My first view of Lake Baikal was a steamy expanse of water, stirred by the light wind with fog rising. The lake here is 300m deep, the river only 3m; and relatively warmer water rises from the depths to the surface. It prevents this area to freeze, but the “warm” water hits the -20°C air and water vapour instantly turns to fog. Beyond the fog – a white, flat expanse. The snow-covered mountains on the other side looming in the far distance.
And the ice? The ice is out of this world. It is dark, black, and deep. It is criss-crossed by cracks, some tiny, some big. It is at times flat and shiny, at times with small ripples of tiny waves as if frozen in place. But most of all it is clear. Crystal-clear like ice cubes in a drink – but then on the scale of meters. It catches the sun in all shades of transparent blue. It is cold. It is hard. And it actually talks.
The ice murmurs. It sings. Like a whale song morphed into a techno beat.
As it freezes, the ice expands. And since it freezes so quickly over hundreds of square kilometres, the expansion causes stress. And cracks. These cracks turn into weak points where the ice grows into ridges of ice plates shoved onto and passed and under each other. Ice tectonics, in fact. Regularly the stress releases, and a crack forms with a “tzing” or a “twang”. Sometimes barely audible, sometimes much louder, and right under you. And sometimes a true “icequake” rumbles past as one of Baikal’s daily tiny earthquakes sends waves through the underlying water.
I am sitting quietly on the expanse of ice; the sun slowly sinking, the temperature edging from “cold” to “uncannily cold” – listening as the ice of Baikal sings its song and hums the beat. It’s with reluctance and a deep admiration for this part of the world that I get back up onto my skates, turn my back into the light wind, and let it gently push me back to the safety of the shore.

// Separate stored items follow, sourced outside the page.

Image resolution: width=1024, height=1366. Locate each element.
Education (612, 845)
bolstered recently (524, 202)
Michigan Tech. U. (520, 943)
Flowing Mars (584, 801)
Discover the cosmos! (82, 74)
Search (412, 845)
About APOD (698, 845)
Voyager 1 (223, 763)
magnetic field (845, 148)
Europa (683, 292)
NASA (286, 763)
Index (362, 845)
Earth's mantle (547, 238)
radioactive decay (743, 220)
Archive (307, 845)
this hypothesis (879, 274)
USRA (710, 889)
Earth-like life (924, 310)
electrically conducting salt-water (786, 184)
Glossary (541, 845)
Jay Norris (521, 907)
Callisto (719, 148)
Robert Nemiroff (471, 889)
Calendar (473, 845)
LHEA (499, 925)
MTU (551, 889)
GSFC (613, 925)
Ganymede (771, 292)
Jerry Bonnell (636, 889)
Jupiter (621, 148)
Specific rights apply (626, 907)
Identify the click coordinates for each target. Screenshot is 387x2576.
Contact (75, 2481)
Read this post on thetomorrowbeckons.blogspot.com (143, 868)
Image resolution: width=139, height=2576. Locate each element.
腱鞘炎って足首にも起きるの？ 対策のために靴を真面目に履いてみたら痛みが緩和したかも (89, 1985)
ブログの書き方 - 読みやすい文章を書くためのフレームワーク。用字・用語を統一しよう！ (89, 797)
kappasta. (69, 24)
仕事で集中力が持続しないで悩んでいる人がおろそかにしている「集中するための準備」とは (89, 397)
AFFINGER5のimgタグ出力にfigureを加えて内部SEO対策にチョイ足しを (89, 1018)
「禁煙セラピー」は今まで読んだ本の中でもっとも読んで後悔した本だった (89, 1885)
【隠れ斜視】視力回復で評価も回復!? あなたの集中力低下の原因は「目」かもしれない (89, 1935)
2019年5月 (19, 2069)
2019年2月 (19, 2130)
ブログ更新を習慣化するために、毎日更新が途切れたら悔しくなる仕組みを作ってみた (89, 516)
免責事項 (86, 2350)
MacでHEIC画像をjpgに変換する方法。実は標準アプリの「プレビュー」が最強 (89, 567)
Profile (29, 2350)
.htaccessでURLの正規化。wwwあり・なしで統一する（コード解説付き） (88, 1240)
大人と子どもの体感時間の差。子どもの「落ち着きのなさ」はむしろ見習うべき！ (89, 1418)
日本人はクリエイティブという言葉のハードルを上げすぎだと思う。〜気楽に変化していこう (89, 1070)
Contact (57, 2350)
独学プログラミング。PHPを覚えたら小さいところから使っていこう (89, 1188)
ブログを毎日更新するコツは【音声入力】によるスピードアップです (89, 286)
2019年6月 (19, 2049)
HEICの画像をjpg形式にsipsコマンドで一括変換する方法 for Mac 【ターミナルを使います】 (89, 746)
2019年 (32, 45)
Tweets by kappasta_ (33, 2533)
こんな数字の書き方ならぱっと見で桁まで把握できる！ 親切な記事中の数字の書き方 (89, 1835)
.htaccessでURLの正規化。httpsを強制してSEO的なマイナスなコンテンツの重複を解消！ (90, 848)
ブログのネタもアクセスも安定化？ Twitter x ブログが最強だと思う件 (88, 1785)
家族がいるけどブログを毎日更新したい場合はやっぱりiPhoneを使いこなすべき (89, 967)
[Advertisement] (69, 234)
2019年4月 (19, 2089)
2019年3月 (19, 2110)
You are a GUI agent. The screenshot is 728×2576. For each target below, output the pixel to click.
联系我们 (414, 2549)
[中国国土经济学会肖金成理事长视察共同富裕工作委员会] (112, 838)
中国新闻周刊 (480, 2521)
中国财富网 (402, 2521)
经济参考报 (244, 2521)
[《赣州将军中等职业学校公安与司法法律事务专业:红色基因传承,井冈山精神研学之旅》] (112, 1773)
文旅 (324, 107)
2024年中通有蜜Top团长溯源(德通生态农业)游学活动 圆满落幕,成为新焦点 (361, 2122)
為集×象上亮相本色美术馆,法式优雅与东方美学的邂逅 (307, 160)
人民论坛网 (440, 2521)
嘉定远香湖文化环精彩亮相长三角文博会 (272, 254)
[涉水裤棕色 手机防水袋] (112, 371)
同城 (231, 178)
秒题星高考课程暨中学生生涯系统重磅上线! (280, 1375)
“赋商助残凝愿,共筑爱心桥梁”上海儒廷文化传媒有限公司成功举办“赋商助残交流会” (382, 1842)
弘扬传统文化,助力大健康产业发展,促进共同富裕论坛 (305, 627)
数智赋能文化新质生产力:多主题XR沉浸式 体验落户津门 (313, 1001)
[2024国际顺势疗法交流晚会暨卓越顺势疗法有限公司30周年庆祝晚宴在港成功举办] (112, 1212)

Photo credit: courtesy of Jean-Paul Koninx
Author’s comment: As I was writing this blog, the safety of the shore changed horribly and suddenly. So many people pushed, by choice or force, to uncertain shores and uncertain futures. Families and friendships torn by argument, by violence. Should I have – could I have – listened to the murmurs in Moscow before they turned into cries of anguish, grief and despair? Before the night turned so cold and harsh? At the moment I can only grief, and hope for a morning where that reflection is possible.